_Written instruction_
Express every line of the entries below as a JSON list of strings, one string per line, with blank lines and the pictures left out.

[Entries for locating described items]

──────

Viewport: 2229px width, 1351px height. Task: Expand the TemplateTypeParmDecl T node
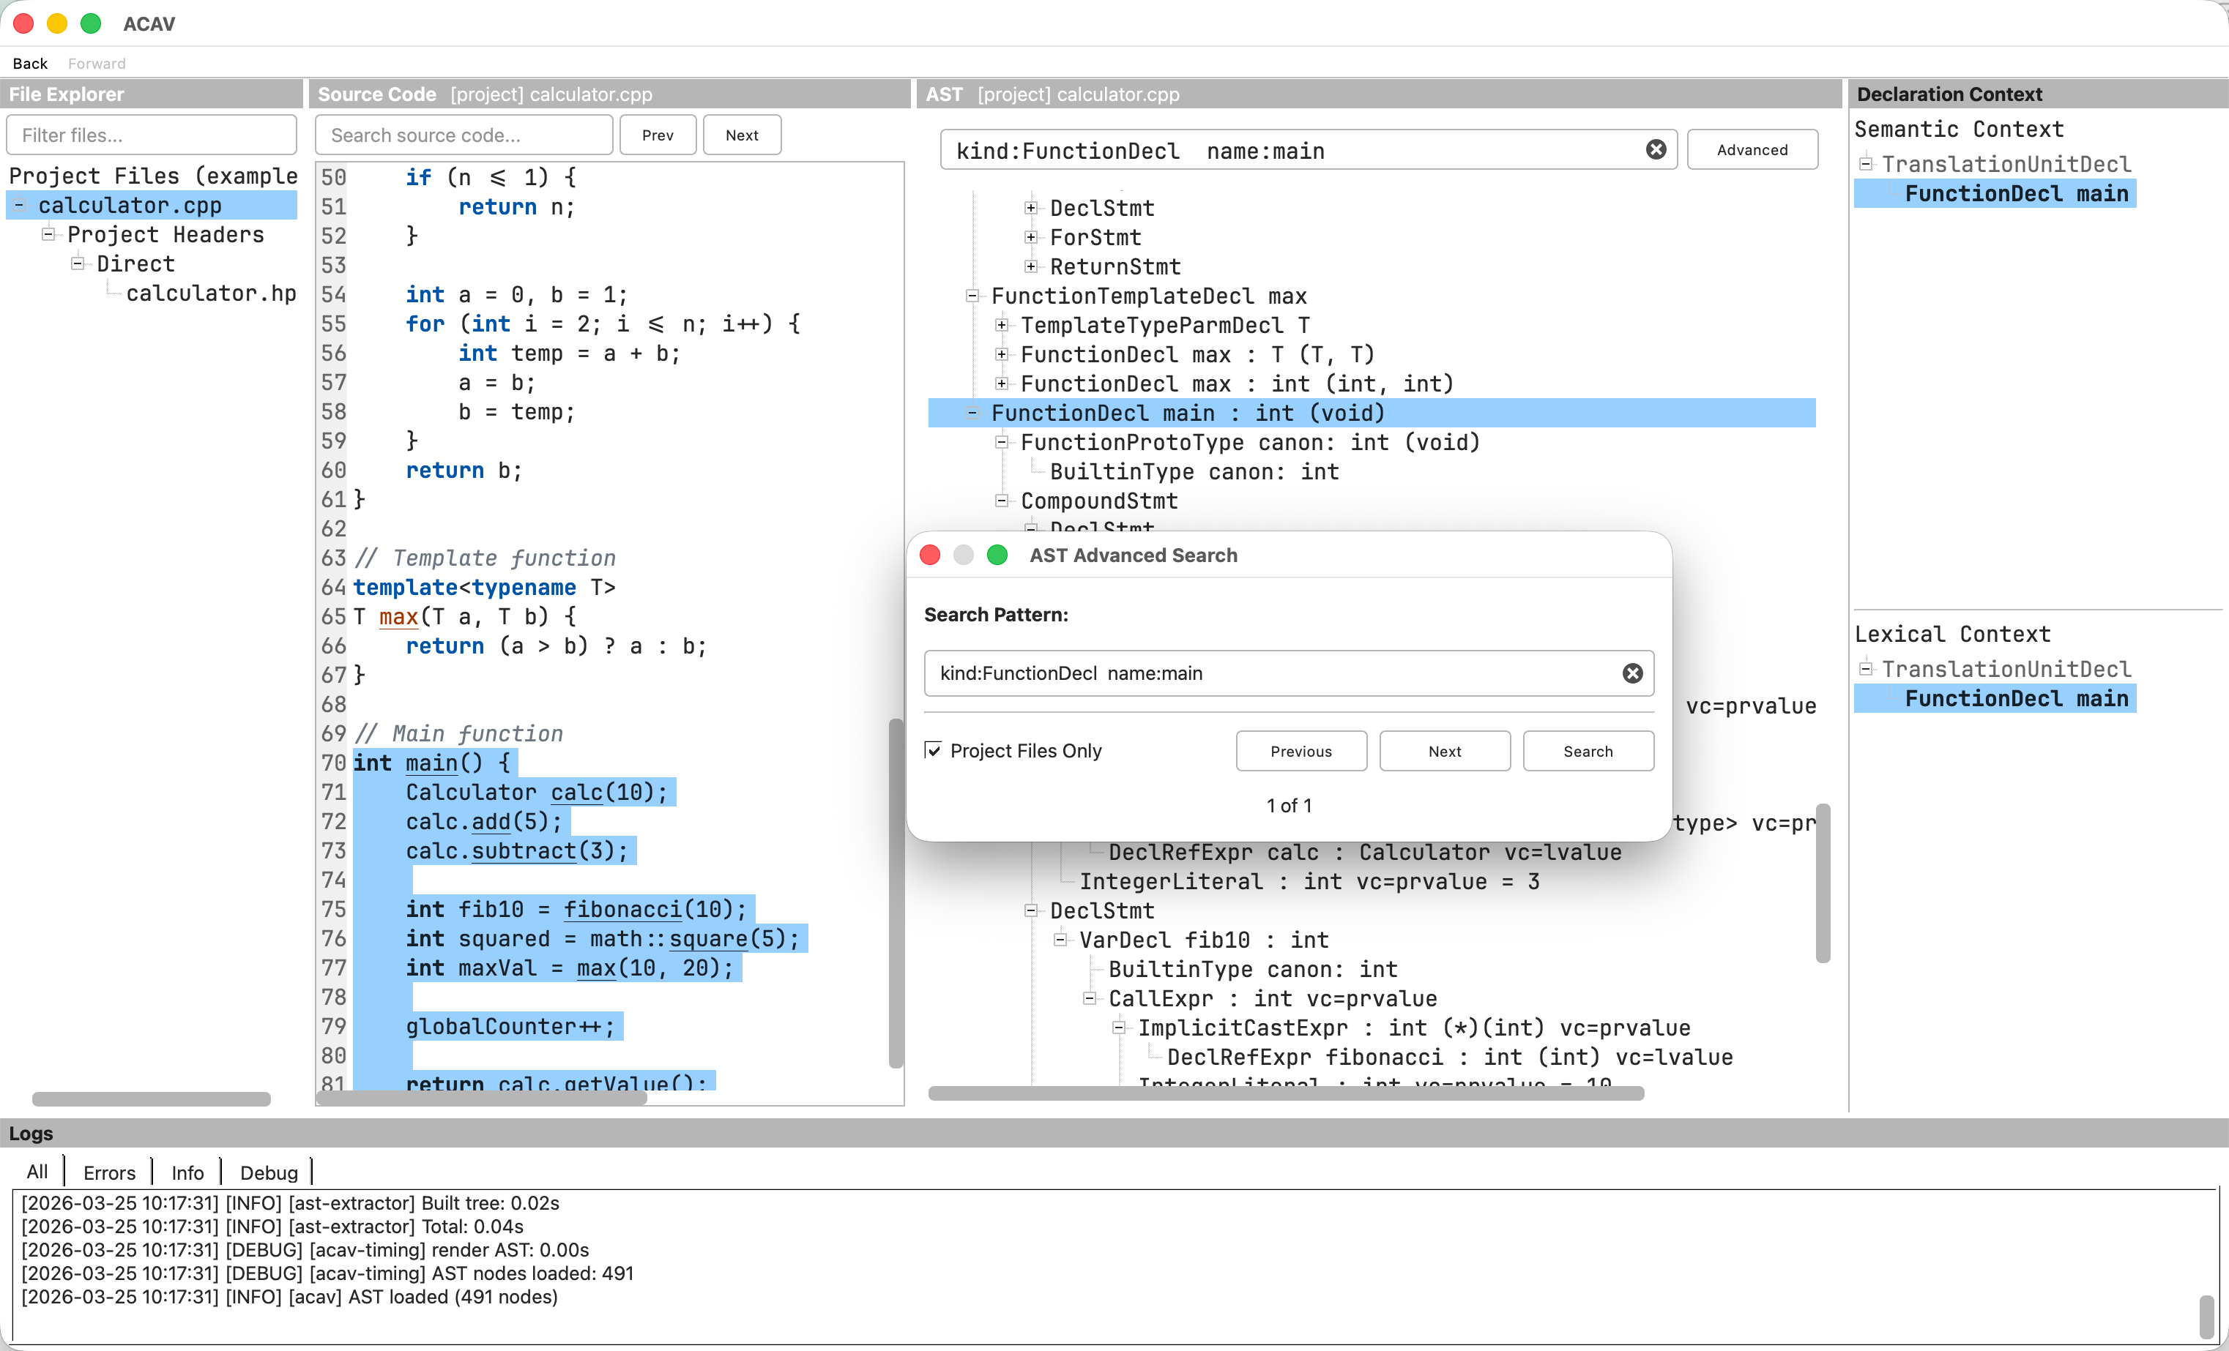pos(1001,325)
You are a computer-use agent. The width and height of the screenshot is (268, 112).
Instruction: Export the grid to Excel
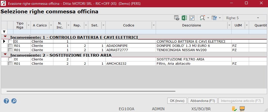tap(184, 18)
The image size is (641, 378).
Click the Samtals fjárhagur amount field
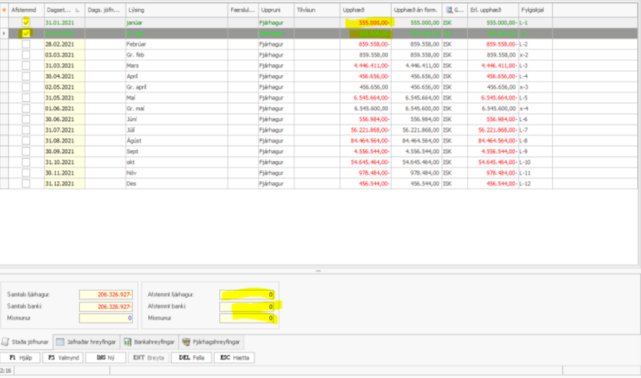click(106, 295)
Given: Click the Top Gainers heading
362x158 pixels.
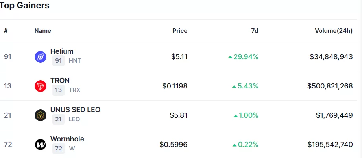Looking at the screenshot, I should coord(25,6).
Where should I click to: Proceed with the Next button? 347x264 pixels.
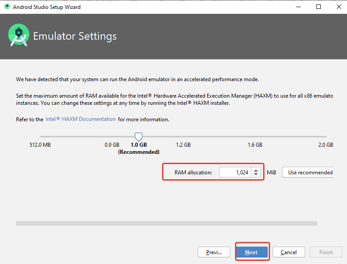pos(251,252)
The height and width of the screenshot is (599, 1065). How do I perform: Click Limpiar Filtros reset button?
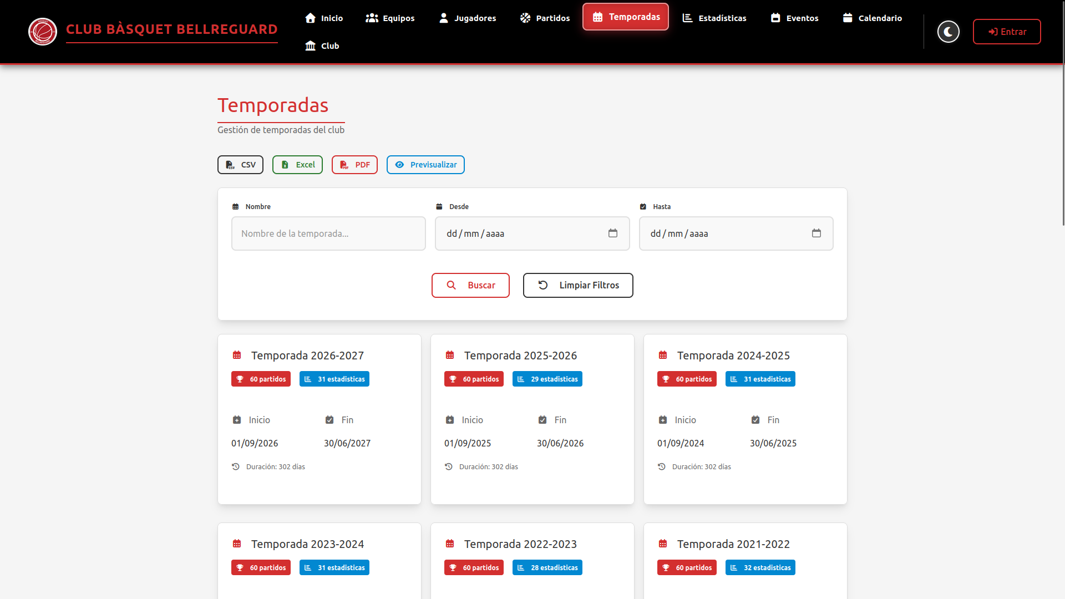point(578,285)
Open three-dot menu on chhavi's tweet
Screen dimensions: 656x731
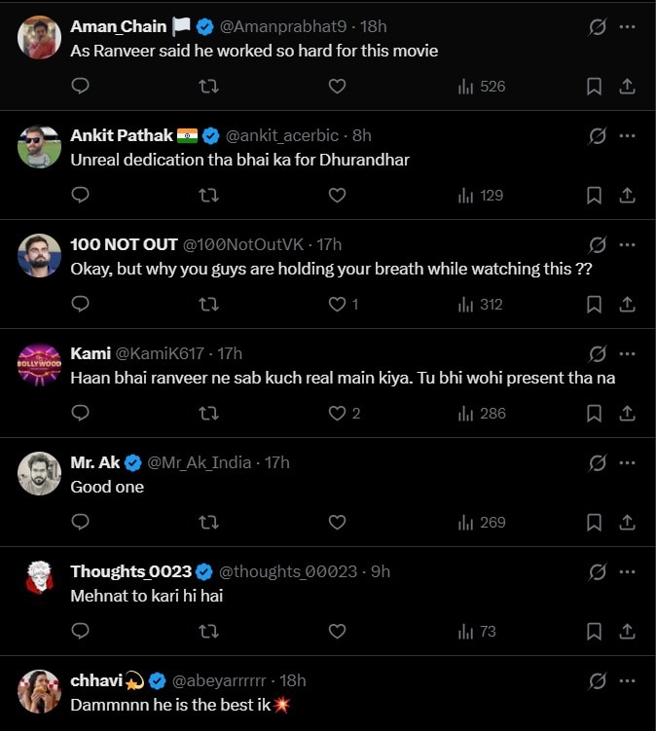(x=628, y=680)
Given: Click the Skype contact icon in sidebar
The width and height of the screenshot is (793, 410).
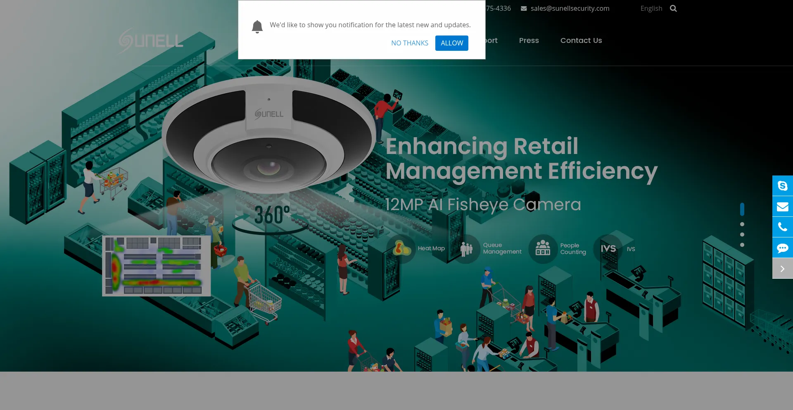Looking at the screenshot, I should tap(782, 186).
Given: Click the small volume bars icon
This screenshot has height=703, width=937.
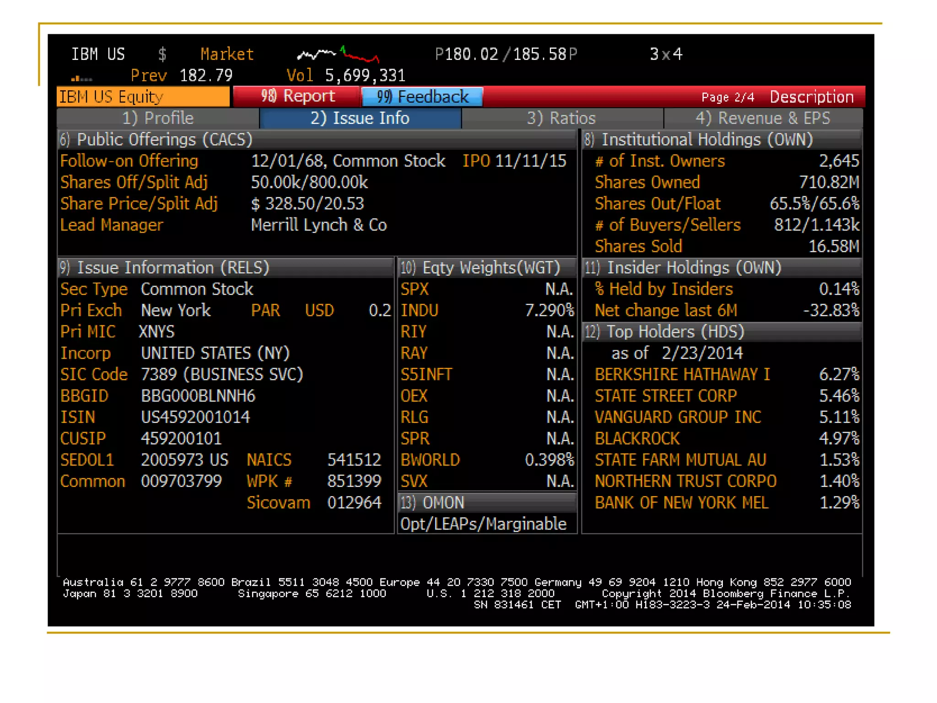Looking at the screenshot, I should (81, 78).
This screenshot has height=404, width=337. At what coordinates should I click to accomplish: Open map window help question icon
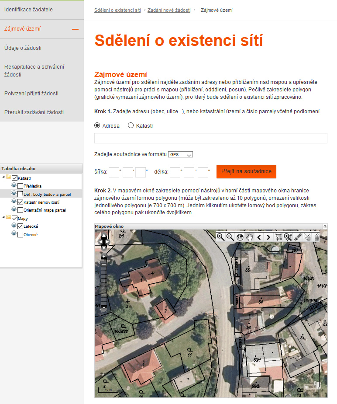(x=325, y=226)
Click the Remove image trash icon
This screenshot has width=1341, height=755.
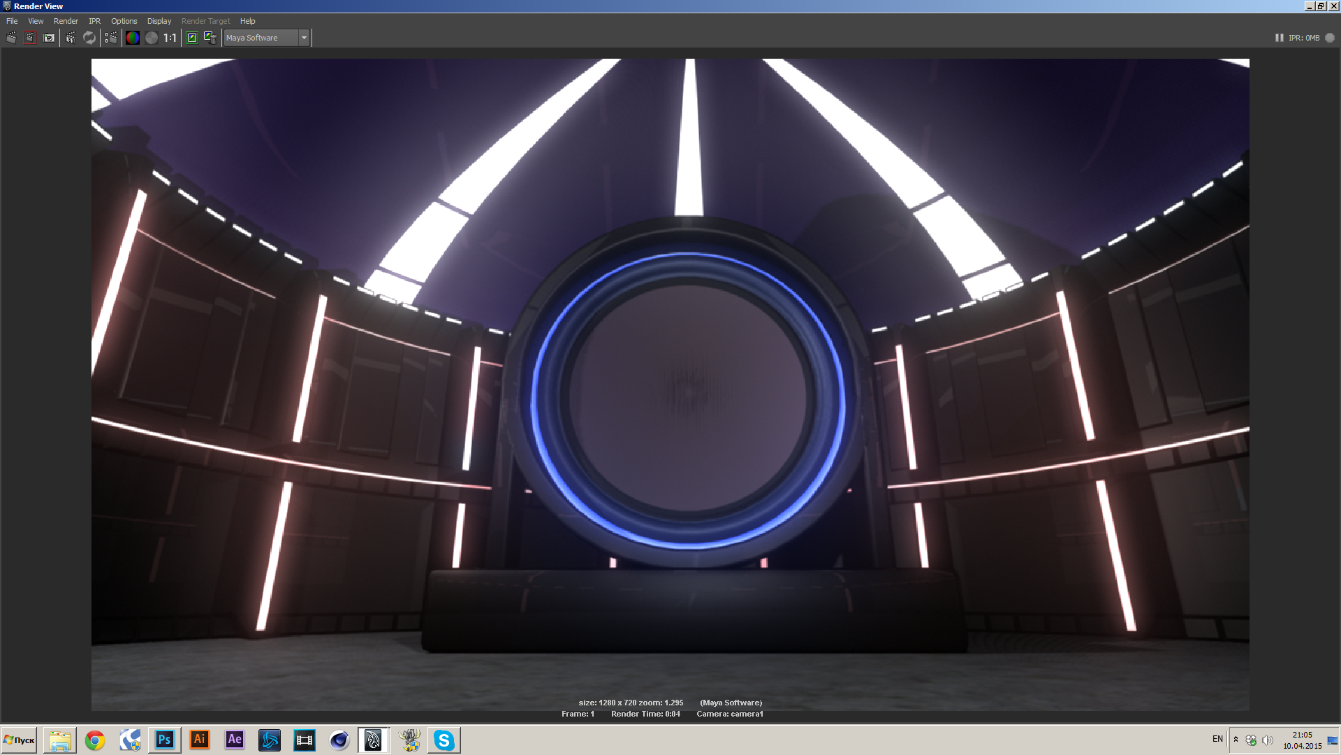[210, 38]
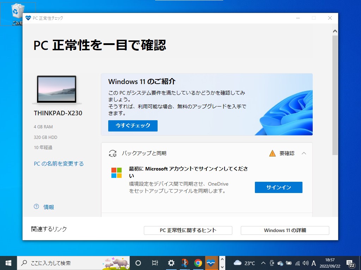
Task: Expand hidden icons with the tray chevron
Action: (x=263, y=263)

──────

_Exercise solution_
[
  "Viewport: 2229px width, 1351px height. Task: Expand the TemplateTypeParmDecl T node",
  "pos(1001,325)",
  "You are a computer-use agent. The width and height of the screenshot is (268, 112).",
  "Instruction: Export the grid to Excel",
  "tap(184, 18)",
  "The image size is (641, 378).",
  "Click the Samtals fjárhagur amount field",
  "click(106, 295)",
  "Given: Click the Top Gainers heading",
  "362x158 pixels.",
  "Looking at the screenshot, I should coord(25,6).",
  "Where should I click to: Proceed with the Next button? 347x264 pixels.",
  "pos(251,252)",
  "The height and width of the screenshot is (599, 1065). How do I perform: Click Limpiar Filtros reset button?",
  "point(578,285)",
  "Open three-dot menu on chhavi's tweet",
  "Screen dimensions: 656x731",
  "(x=628, y=680)",
  "Given: Click the Skype contact icon in sidebar",
  "The width and height of the screenshot is (793, 410).",
  "Looking at the screenshot, I should tap(782, 186).",
  "Given: Click the small volume bars icon",
  "This screenshot has height=703, width=937.",
  "Looking at the screenshot, I should (81, 78).",
  "This screenshot has height=404, width=337. At what coordinates should I click to accomplish: Open map window help question icon",
  "(x=325, y=226)",
  "Click the Remove image trash icon",
  "This screenshot has width=1341, height=755.",
  "[210, 38]",
  "Task: Expand hidden icons with the tray chevron",
  "Action: (x=263, y=263)"
]